Since the beginning of the COVID-19 pandemic, international cities have only been able to communicate with each other online through video conferencing. The "Meet Our Friendship Cities in Taoyuan" Exhibition had participation from 14 sister cities and friendly cities from five countries in Asia, the Americas and Europe. Commemorative gifts and wonderful products from various countries were on display, enabling visitors to the Taoyuan exhibition to enjoy a taste of cities overseas and feel the glow of warmth and friendship from afar.
Guam is located in the heart of the Western Pacific Ocean. Known as the “pearl” of Micronesia, this is an island territory of the United States and has a tropical climate. Famous for its white sandy beaches and clear waters, it is an ideal destination for anyone looking to relax and escape crowded city life. It takes only 3.5 hours to fly directly from Taiwan to Guam, making it a very convenient and relaxing island resort with a clear blue coastline. It has an American ambiance and the Chamorro people’s complex history and island culture. Guam is waiting for you to come and experience it for yourself.
On December 15, 2021, Mayor Cheng Wen-tsan attended the Taiwan-Guam Virtual Economic Summit, where he discussed the economic opportunities brought by airports with Guam’s governor Lou Leon Guerrero, government officials, and scholars. The ceremony culminated in the signing of a sister-city agreement between Taoyuan City and Guam.
The souvenir for the sister-city agreement signing and a token of long-lasting friendship was a commemorative album marking the 75th anniversary of Guam’s liberation.
Beginning in 1941, the Japanese occupation of Guam saw the island renamed Omiya-Jima and the indigenous people forced to learn the Japanese language and customs, build airstrips and defense installations, work as prostitutes, or sell their land. This harrowing experience means the period is a painful memory for the people of Guam.
In July 1944, the US returned to Guam and recaptured it after a month’s fighting. Guamanians now celebrate July 21, the date US troops landed on Guam, as Liberation Day.
The wooden sea turtle is carved with a Guamanian flag and symbolizes the importance of marine environmental protection for Guam as an island.
The Guam rail, known locally as the Ko’ko’ bird, is an indigenous flightless bird on the brink of extinction.
A modern version of the woven bag made by the indigenous Chamorro people breathes new life into an ancient tradition.
The indigenous Chamorro culture is an important asset to Guam, and weaving is one of the key Chamorro craft traditions. The Chamorro people have incorporated weaving culture into all aspects of their lives. Items such as bracelets, gift bags, and sun hats can all be woven. The woven bamboo basket is a key artifact in Chamorro culture and highly representative of Guam.
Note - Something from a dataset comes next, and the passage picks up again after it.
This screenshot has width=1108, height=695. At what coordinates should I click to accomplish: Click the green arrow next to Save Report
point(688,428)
In traditional Chamorro society, weaving used to be a daily task for women. Being able to make household items with one’s hands was a necessary skill.
Guam was influenced by Spanish colonization, and its architecture and clothing often show a blend of local and European styles. The Chamorro Mestiza costume on display is an expression of this Spanish heritage. When they wear this costume, Chamorro women often pair it with a wreath decorated with shells.
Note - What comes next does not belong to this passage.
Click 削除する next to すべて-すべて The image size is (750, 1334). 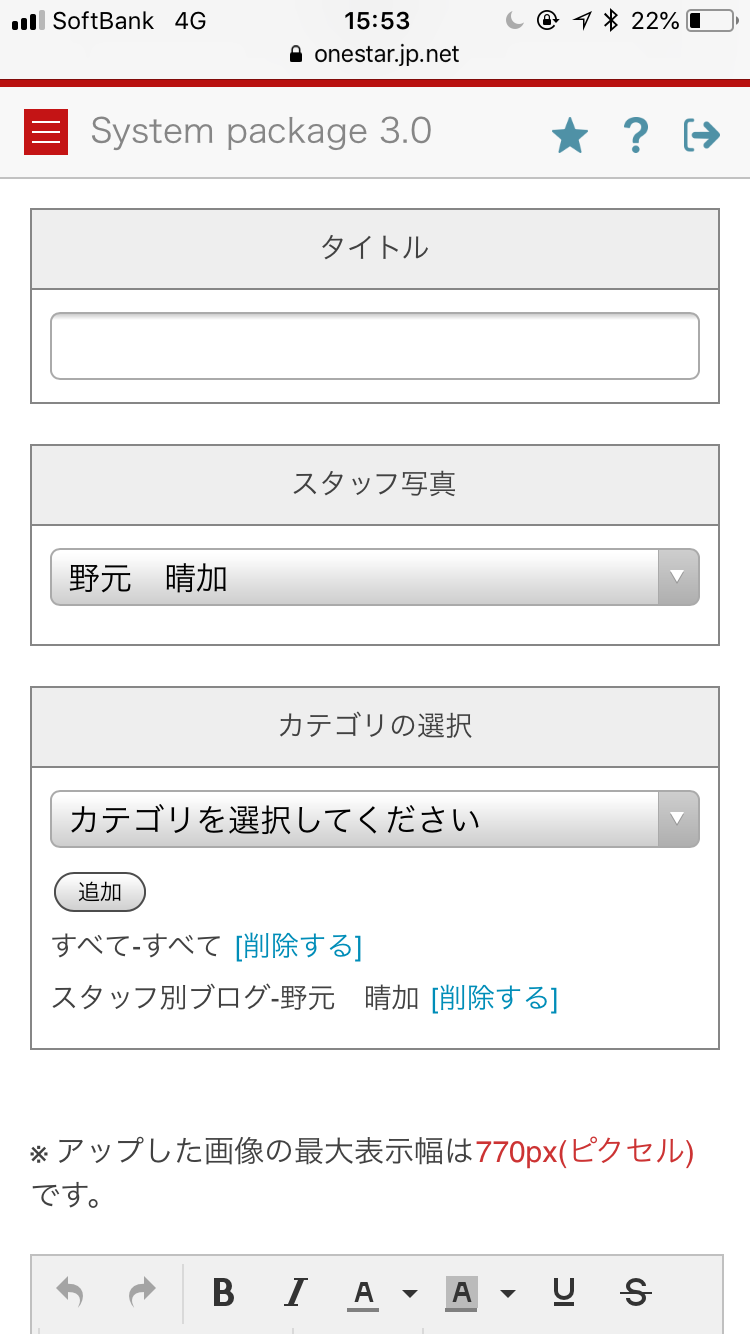[298, 945]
In the Chamorro language, Sinahi means “new moon.” Just as ancient Chamorro navigators relied on the moon and stars to navigate the seas, fishermen, hunters, and farmers also followed the lunar cycles in their work. This crescent moon necklace is often seen around the necks of Chamorro men in a sign of their reverence for the moon.
Canoes are an integral part of Austronesian cultures. The Chamorros added outriggers to the sides of the hull to increase stability. With their sophisticated equipment and techniques, the Austronesian peoples were able to navigate the islands scattered across the Pacific Ocean.